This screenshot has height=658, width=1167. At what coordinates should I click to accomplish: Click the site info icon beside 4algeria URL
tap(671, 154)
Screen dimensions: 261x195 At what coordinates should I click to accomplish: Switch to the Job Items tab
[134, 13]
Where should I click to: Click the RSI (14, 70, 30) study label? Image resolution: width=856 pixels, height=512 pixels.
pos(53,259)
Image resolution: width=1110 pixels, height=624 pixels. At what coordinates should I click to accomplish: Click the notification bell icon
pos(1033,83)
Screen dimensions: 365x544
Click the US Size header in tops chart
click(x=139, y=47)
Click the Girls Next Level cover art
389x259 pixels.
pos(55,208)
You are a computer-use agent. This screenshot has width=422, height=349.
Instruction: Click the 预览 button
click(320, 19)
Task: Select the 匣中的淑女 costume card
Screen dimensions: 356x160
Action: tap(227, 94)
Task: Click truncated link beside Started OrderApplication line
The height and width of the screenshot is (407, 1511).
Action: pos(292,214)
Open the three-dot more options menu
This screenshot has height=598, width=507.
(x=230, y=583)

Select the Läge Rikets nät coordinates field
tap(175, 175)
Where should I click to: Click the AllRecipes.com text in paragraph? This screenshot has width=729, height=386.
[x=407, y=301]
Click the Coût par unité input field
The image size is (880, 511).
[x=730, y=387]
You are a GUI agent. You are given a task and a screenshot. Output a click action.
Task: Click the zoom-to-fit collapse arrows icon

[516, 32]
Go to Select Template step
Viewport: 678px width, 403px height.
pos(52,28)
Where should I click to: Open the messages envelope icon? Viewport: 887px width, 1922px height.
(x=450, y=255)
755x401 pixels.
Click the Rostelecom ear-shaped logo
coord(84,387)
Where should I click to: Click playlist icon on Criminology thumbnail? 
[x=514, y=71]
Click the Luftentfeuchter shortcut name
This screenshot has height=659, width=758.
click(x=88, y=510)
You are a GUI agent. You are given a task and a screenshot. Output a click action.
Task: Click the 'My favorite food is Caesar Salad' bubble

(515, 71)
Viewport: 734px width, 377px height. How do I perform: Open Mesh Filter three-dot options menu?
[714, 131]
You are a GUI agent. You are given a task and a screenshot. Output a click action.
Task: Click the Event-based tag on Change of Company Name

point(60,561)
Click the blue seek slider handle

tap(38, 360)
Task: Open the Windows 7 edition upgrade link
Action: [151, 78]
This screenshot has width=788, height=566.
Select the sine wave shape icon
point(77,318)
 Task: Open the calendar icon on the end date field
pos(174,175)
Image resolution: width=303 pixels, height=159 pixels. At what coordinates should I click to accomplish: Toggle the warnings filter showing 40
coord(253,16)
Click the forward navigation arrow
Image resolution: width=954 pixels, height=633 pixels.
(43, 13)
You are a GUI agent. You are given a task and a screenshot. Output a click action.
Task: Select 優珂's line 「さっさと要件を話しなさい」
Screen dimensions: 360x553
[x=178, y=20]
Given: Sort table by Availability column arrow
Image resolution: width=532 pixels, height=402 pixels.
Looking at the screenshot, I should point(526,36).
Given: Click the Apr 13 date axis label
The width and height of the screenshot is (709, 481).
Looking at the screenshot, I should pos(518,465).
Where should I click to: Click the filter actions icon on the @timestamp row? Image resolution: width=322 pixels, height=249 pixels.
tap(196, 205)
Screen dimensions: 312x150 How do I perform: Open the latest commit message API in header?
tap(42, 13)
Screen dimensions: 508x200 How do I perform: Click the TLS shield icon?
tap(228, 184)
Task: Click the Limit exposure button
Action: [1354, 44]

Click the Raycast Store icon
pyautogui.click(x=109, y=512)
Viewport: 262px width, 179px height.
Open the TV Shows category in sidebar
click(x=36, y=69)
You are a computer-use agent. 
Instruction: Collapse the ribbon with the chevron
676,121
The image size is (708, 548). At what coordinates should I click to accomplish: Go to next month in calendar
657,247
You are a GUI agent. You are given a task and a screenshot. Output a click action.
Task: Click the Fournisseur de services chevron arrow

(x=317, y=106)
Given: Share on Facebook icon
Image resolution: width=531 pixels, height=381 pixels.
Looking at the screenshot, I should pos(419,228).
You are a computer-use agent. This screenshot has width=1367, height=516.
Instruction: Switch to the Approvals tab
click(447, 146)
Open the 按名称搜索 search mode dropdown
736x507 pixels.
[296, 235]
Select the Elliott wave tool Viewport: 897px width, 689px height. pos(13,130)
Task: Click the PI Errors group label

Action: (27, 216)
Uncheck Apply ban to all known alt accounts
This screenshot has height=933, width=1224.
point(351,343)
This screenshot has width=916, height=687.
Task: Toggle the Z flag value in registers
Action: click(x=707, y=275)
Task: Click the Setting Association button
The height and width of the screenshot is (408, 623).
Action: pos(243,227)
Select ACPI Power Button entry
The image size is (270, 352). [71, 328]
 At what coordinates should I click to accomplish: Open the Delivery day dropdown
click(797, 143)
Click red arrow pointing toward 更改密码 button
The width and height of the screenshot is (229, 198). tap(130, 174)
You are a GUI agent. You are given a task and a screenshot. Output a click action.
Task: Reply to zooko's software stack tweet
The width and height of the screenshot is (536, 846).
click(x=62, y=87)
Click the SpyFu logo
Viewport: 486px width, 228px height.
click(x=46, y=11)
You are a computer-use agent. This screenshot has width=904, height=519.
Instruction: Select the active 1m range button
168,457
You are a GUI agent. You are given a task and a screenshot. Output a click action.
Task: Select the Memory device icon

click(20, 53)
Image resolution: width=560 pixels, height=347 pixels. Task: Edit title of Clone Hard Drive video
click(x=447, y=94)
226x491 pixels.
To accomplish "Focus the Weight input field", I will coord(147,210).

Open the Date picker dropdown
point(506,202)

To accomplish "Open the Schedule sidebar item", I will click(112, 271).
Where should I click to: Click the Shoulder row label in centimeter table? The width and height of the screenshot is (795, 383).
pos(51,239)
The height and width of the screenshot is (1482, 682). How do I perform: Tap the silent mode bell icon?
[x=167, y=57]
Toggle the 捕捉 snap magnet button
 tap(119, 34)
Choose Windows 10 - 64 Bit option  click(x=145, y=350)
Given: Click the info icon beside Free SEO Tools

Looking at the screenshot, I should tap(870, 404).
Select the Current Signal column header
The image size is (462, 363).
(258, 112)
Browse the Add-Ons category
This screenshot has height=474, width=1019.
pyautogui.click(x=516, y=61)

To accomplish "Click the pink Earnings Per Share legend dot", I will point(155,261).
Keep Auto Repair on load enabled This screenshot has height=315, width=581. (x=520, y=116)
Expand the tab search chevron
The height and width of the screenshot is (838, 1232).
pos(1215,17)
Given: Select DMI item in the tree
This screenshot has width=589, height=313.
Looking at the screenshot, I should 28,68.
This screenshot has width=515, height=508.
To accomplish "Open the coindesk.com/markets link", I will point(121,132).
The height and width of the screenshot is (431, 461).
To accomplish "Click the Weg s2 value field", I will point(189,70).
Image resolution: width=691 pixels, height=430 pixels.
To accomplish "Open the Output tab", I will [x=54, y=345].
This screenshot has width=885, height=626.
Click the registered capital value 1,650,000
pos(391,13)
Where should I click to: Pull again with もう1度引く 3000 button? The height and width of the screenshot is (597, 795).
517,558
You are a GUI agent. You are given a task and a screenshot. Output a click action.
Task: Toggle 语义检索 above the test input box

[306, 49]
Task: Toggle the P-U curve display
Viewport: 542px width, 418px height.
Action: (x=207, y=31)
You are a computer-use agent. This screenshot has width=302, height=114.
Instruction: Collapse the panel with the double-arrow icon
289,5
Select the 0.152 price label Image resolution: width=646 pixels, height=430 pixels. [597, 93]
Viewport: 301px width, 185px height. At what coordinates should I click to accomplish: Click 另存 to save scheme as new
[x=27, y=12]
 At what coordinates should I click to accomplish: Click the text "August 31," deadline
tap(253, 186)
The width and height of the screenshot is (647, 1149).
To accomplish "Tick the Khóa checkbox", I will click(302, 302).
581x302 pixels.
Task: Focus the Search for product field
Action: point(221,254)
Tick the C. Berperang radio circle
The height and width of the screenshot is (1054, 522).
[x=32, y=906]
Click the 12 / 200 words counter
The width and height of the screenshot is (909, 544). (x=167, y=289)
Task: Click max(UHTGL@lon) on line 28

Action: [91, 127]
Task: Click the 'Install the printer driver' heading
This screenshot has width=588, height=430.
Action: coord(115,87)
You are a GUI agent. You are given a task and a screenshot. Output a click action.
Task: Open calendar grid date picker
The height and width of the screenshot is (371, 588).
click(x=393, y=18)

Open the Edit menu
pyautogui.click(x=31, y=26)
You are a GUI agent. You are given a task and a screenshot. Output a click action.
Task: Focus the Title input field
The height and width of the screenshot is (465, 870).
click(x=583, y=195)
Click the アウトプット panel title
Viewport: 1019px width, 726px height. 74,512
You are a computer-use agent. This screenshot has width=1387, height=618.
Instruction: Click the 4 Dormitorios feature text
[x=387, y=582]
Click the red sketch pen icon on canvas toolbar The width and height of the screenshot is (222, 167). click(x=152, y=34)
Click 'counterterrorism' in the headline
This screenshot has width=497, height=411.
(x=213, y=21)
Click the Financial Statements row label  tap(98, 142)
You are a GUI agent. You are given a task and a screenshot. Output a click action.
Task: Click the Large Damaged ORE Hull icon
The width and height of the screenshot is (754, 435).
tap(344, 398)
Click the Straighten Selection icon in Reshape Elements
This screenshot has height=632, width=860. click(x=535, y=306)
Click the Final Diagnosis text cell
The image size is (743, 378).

◆ ◆ ◆ ◆

» Task brief: From the material above, set down exactly the lines starting at the one with "has width=302, height=114." and ending at the one with "Select the 0.152", end lines included.

» Exercise result:
You are a computer-use agent. This screenshot has width=302, height=114.
Instruction: Collapse the panel with the double-arrow icon
289,5
Select the 0.152 price label Image resolution: width=646 pixels, height=430 pixels. [597, 93]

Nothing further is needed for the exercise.